● WHAT THIS TASK INVOLVES
Nothing but the lines from the one showing "Task: Toggle dark mode moon icon" through the final line of the data below belongs in the answer, duplicated exactly and without pictures.
* * * * * * *
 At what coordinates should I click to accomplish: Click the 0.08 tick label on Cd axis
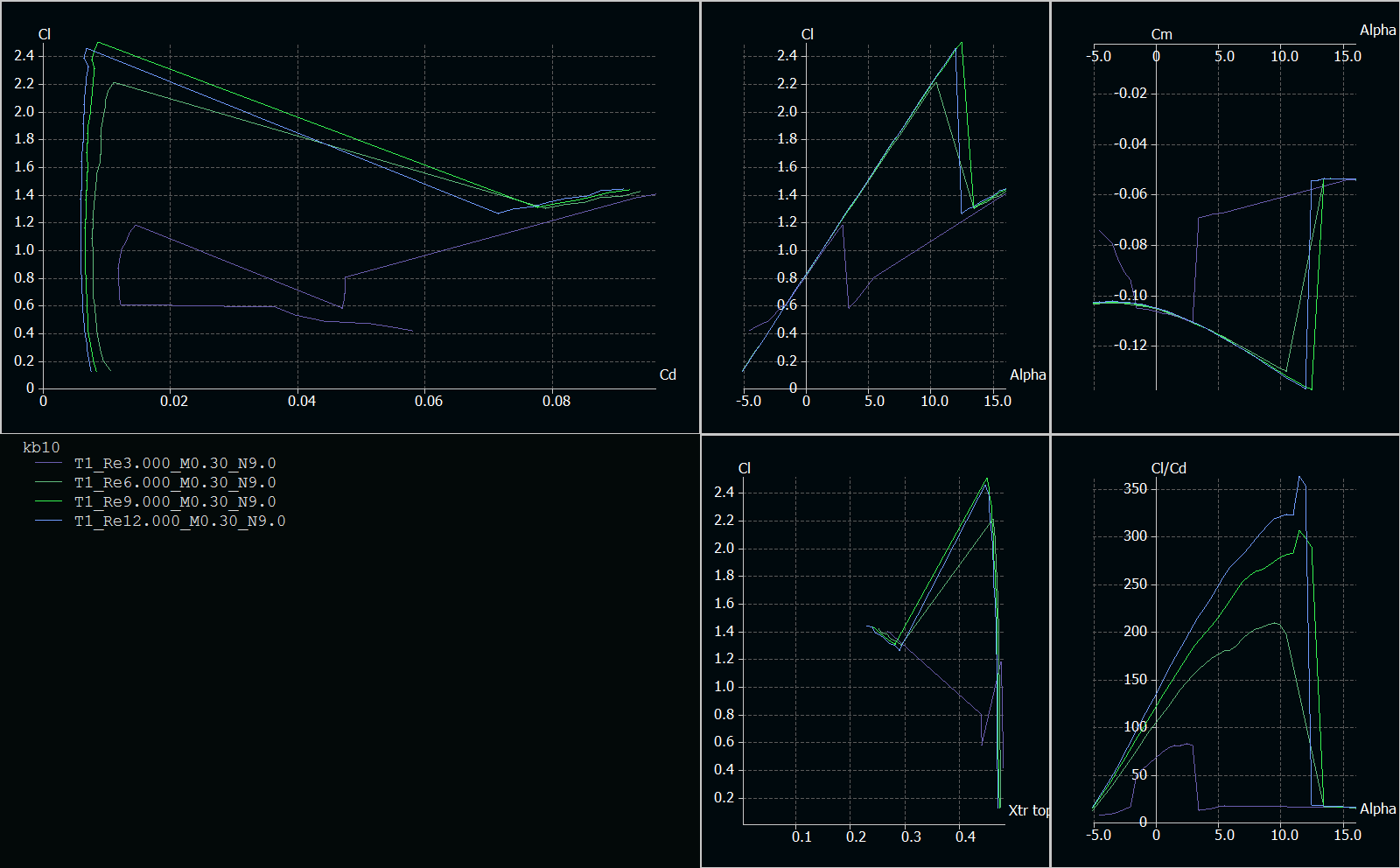(556, 401)
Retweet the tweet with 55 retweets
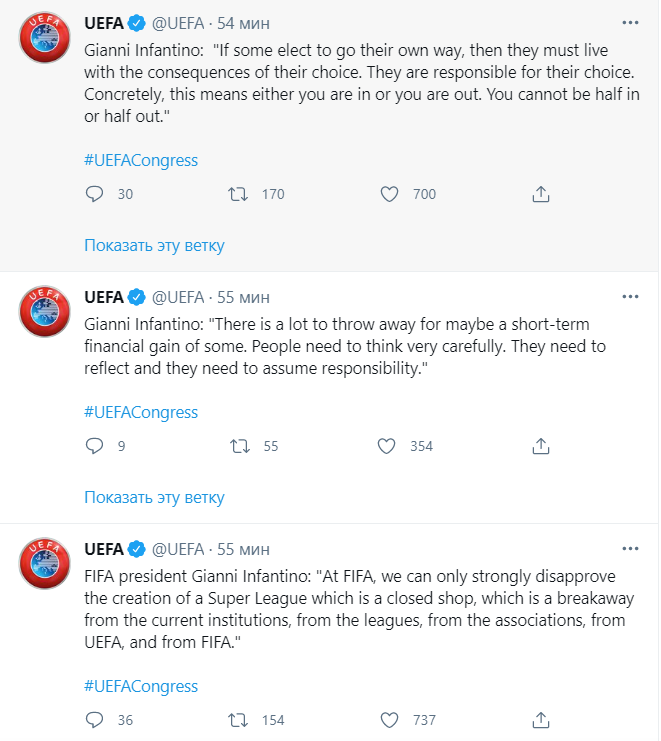Screen dimensions: 661x741 pos(239,446)
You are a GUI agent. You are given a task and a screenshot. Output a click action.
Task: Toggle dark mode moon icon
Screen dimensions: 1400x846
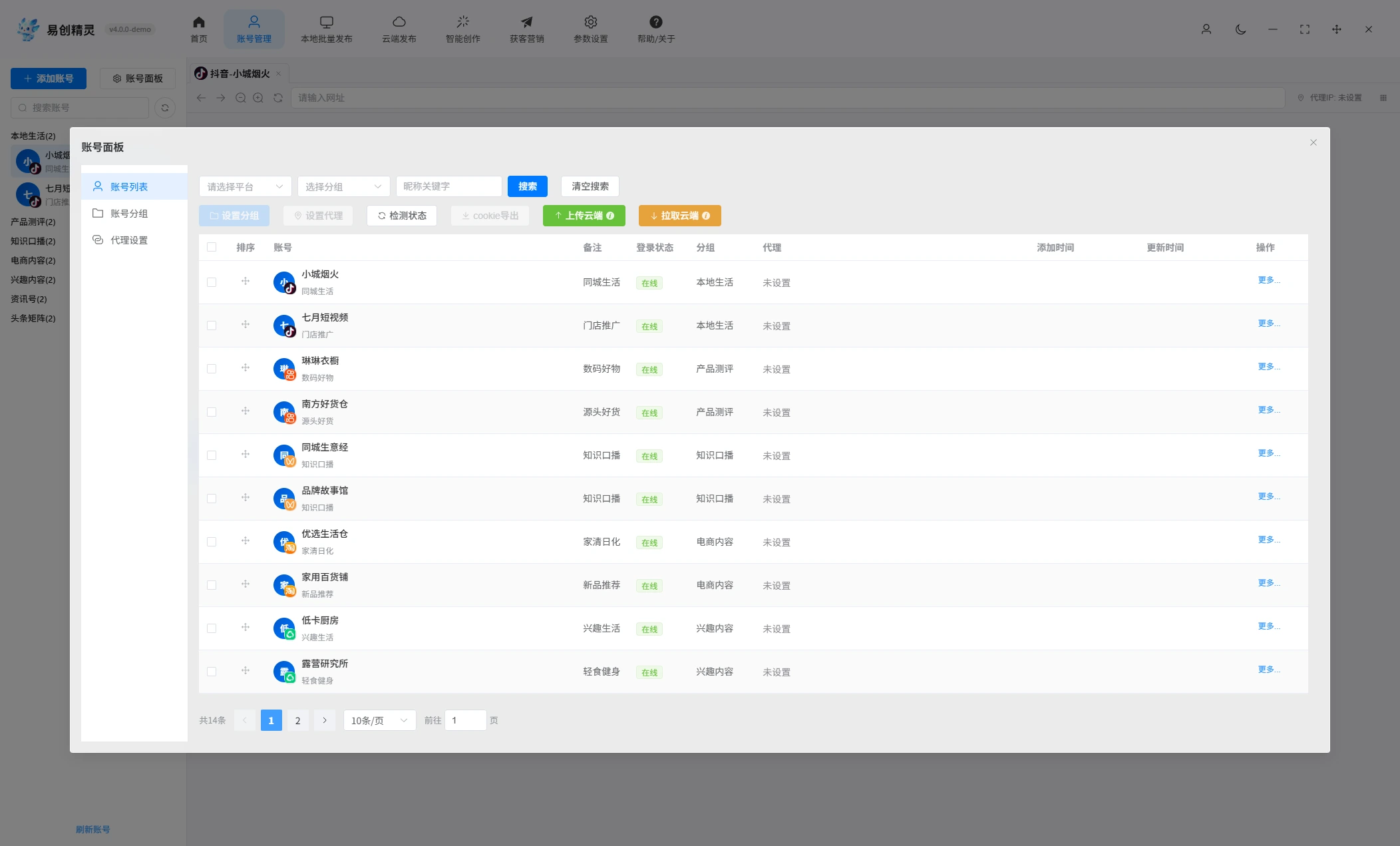(1240, 29)
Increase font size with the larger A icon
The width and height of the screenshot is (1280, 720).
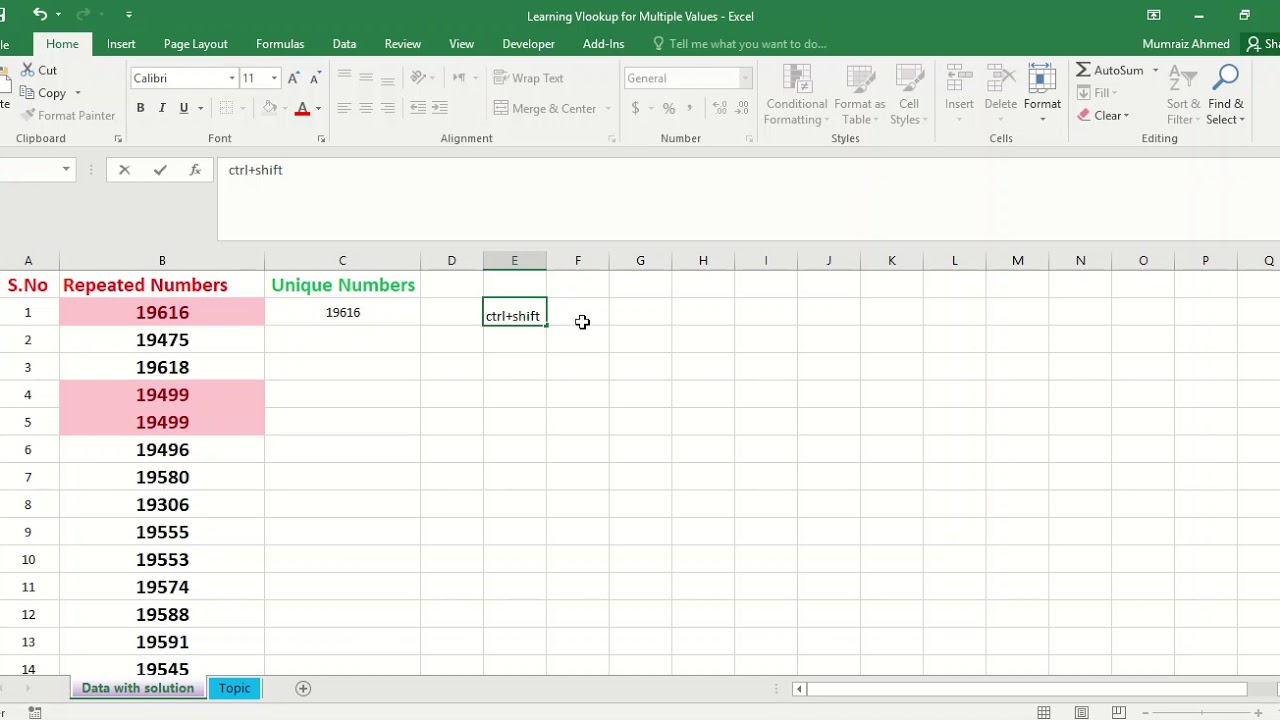[x=293, y=78]
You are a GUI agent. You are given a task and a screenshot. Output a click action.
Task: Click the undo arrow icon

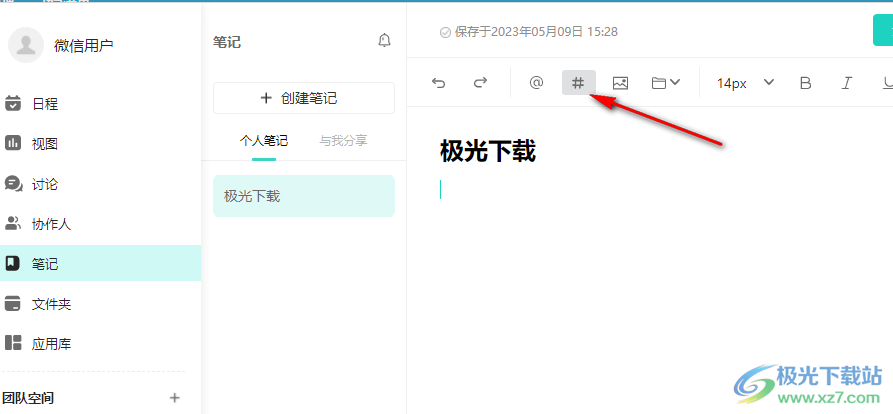[x=438, y=83]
* * * * * * *
● COMPLETED EXERCISE
Task: Toggle dark mode moon icon
Screen dimensions: 1400x846
(1240, 29)
Increase font size with the larger A icon
The width and height of the screenshot is (1280, 720).
[x=293, y=78]
You are a GUI agent. You are given a task and a screenshot. Output a click action.
Task: Click the undo arrow icon

[x=438, y=83]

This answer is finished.